BEGIN

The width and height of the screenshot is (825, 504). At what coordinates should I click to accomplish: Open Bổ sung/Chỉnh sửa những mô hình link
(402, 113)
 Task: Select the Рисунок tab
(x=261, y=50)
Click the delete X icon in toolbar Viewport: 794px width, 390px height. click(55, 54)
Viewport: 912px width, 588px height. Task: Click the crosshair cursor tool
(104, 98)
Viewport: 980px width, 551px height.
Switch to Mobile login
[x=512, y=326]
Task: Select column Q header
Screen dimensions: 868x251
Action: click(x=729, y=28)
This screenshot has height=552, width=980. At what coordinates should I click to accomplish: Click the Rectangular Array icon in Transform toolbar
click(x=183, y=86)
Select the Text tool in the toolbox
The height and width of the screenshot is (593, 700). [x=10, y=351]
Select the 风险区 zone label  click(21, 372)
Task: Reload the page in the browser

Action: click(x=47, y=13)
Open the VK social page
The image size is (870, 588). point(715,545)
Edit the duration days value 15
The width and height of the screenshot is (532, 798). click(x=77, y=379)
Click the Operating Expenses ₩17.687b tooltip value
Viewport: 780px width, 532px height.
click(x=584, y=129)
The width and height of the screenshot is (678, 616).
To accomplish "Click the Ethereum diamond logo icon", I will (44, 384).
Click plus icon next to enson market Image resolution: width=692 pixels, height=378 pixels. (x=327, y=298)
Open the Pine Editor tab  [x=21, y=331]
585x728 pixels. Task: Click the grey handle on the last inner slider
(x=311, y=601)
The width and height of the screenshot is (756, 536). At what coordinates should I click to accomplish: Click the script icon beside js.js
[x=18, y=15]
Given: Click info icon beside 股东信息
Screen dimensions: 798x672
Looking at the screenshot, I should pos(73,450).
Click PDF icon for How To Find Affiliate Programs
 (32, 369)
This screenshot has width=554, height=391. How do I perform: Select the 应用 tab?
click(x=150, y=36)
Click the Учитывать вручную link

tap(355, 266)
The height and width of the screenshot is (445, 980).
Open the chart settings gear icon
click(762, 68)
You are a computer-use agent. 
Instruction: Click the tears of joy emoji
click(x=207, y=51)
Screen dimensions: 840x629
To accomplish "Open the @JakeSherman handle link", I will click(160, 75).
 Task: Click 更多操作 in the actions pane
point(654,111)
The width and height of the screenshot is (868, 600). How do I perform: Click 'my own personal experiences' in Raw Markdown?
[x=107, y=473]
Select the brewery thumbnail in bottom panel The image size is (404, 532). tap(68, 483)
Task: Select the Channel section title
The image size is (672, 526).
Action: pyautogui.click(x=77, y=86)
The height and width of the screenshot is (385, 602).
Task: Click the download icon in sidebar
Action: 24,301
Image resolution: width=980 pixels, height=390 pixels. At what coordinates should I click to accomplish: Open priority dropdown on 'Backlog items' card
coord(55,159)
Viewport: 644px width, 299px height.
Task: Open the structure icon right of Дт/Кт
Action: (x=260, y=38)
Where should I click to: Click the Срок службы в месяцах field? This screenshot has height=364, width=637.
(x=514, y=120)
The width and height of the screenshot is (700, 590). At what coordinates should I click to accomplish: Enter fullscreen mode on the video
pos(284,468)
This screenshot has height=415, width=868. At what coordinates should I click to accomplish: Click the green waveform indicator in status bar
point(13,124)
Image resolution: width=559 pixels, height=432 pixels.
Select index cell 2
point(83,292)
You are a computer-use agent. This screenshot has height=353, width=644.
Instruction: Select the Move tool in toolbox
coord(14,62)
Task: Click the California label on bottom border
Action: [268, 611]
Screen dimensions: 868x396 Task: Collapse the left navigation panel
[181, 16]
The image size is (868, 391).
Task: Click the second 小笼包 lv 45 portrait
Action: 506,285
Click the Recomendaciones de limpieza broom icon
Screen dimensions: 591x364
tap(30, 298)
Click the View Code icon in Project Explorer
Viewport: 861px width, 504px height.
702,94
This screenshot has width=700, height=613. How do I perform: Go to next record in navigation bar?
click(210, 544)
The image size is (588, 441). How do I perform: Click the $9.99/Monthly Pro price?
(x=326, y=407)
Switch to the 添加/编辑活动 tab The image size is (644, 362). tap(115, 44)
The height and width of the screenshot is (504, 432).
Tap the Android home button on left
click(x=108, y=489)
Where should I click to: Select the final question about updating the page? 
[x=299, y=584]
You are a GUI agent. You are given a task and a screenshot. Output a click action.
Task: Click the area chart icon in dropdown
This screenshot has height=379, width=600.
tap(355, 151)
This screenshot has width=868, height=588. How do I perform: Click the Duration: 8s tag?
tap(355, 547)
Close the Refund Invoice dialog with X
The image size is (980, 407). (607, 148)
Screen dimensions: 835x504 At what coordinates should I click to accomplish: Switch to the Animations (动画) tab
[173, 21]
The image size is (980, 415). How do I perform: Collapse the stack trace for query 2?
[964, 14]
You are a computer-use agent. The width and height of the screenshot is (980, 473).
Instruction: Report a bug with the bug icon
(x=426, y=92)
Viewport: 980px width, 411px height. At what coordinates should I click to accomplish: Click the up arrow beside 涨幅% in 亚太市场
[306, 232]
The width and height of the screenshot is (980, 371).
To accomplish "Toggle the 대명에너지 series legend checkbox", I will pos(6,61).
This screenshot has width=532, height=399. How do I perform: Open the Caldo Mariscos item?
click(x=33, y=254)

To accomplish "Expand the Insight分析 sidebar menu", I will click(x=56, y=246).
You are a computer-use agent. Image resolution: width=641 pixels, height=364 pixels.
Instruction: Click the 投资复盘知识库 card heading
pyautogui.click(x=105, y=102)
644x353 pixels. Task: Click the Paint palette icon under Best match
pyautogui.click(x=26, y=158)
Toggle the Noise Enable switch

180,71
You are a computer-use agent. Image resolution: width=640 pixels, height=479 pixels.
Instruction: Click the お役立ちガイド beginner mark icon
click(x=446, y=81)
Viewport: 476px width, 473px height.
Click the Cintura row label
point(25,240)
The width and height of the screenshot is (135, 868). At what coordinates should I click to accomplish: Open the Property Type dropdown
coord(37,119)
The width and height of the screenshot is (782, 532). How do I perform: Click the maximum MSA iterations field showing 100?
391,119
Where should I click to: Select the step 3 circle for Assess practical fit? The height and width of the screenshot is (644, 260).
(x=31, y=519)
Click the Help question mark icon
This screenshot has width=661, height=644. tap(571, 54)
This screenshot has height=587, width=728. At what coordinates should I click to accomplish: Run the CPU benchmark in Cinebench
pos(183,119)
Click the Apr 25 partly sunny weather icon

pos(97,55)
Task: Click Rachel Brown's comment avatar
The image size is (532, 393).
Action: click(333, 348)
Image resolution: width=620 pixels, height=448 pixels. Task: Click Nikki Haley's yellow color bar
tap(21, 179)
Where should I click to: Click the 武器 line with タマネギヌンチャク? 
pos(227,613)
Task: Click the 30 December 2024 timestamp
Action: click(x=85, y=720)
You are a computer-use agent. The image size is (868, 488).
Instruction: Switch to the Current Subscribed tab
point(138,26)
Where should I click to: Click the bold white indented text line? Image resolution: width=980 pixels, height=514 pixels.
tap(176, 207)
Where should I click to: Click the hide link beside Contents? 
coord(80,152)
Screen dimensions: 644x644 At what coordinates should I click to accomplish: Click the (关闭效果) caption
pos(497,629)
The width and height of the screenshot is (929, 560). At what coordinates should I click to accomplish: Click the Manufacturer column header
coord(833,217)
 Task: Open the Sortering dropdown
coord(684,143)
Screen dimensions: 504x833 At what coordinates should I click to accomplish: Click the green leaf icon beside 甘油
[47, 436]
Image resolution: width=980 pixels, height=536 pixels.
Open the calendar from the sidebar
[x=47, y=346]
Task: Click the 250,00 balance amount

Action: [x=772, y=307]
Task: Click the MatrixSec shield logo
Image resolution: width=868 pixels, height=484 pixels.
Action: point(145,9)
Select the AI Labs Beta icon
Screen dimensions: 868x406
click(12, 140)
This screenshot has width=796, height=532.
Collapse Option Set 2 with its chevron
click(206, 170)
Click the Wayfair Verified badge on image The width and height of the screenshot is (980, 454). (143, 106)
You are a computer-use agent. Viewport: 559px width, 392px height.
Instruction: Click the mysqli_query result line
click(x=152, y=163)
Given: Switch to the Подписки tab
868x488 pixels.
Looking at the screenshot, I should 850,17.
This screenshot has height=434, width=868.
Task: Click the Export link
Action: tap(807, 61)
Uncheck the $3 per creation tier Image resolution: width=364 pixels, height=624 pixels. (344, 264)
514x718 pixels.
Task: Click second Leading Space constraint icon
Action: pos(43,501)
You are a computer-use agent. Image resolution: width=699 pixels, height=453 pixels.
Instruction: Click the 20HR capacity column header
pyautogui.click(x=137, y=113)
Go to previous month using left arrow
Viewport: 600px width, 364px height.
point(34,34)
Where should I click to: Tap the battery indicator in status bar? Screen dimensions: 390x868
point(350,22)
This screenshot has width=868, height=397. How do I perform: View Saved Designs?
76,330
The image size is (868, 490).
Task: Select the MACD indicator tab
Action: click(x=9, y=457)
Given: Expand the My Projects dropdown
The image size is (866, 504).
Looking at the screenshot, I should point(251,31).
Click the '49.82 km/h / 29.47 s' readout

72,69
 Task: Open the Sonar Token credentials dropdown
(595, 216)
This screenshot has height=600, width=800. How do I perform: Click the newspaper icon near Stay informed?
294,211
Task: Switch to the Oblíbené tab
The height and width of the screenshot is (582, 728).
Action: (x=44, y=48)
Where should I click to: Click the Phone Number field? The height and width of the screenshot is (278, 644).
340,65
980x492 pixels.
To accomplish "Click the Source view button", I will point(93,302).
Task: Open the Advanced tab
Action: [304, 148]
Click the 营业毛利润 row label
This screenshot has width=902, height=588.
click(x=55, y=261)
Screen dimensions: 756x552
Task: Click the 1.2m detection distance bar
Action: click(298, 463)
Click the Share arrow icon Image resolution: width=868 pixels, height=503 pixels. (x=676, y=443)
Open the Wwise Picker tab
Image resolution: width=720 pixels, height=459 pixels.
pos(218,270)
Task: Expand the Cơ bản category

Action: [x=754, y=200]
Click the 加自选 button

END

- **TASK REQUIREMENTS**
Go through the material above and copy each line that holds the string "logo".

- **ANSWER TO THE PROBLEM**
To accomplish "Click the Ethereum diamond logo icon", I will (44, 384).
Task: Click the MatrixSec shield logo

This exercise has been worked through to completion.